DATA FOR THIS TASK:
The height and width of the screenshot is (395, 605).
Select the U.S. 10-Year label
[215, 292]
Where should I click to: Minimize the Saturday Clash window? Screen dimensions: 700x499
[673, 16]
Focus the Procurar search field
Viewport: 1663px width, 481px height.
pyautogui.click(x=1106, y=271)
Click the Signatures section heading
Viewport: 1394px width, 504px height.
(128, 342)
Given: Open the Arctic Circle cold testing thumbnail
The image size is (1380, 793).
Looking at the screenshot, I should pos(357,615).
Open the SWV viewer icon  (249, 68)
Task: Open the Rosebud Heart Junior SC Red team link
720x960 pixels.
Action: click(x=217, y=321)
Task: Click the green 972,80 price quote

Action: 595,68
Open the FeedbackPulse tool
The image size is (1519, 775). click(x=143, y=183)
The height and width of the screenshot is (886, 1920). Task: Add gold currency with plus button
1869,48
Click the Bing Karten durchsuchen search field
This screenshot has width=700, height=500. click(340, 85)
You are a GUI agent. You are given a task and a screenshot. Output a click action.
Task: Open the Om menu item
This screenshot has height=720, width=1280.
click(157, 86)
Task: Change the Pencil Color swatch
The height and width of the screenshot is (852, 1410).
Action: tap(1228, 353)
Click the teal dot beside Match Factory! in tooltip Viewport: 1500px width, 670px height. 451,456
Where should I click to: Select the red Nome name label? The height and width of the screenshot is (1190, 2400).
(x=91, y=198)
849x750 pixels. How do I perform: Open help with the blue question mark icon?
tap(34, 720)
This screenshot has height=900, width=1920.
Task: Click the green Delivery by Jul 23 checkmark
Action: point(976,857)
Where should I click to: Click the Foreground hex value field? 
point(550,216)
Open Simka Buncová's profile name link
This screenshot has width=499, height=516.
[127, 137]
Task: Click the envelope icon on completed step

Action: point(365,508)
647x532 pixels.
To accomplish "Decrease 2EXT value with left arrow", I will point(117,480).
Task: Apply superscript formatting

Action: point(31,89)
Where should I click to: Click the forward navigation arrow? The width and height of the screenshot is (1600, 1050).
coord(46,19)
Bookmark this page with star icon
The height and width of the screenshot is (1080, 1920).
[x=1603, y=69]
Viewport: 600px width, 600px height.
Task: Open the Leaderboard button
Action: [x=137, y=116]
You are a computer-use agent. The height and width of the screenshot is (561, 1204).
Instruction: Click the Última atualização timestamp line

WORK TO COMPLETE: Please rewrite the lines from the one containing "Click the Bing" through the last line, swapping "icon" for "symbol" and changing nothing else.

TASK SOLUTION:
Click the Bing Karten durchsuchen search field
This screenshot has width=700, height=500. click(340, 85)
You are a GUI agent. You are given a task and a screenshot. Output a click action.
Task: Open the Om menu item
This screenshot has height=720, width=1280.
click(157, 86)
Task: Change the Pencil Color swatch
The height and width of the screenshot is (852, 1410).
Action: tap(1228, 353)
Click the teal dot beside Match Factory! in tooltip Viewport: 1500px width, 670px height. 451,456
Where should I click to: Select the red Nome name label? The height and width of the screenshot is (1190, 2400).
(x=91, y=198)
849x750 pixels. How do I perform: Open help with the blue question mark symbol?
tap(34, 720)
This screenshot has height=900, width=1920.
Task: Click the green Delivery by Jul 23 checkmark
Action: point(976,857)
Where should I click to: Click the Foreground hex value field? 
point(550,216)
Open Simka Buncová's profile name link
This screenshot has width=499, height=516.
[127, 137]
Task: Click the envelope symbol on completed step

Action: point(365,508)
647x532 pixels.
To accomplish "Decrease 2EXT value with left arrow", I will point(117,480).
Task: Apply superscript formatting

Action: point(31,89)
Where should I click to: Click the forward navigation arrow? The width and height of the screenshot is (1600, 1050).
coord(46,19)
Bookmark this page with star symbol
The height and width of the screenshot is (1080, 1920).
[x=1603, y=69]
Viewport: 600px width, 600px height.
Task: Open the Leaderboard button
Action: [x=137, y=116]
You are a computer-use agent. The height and width of the screenshot is (561, 1204).
Instruction: Click the Última atualização timestamp line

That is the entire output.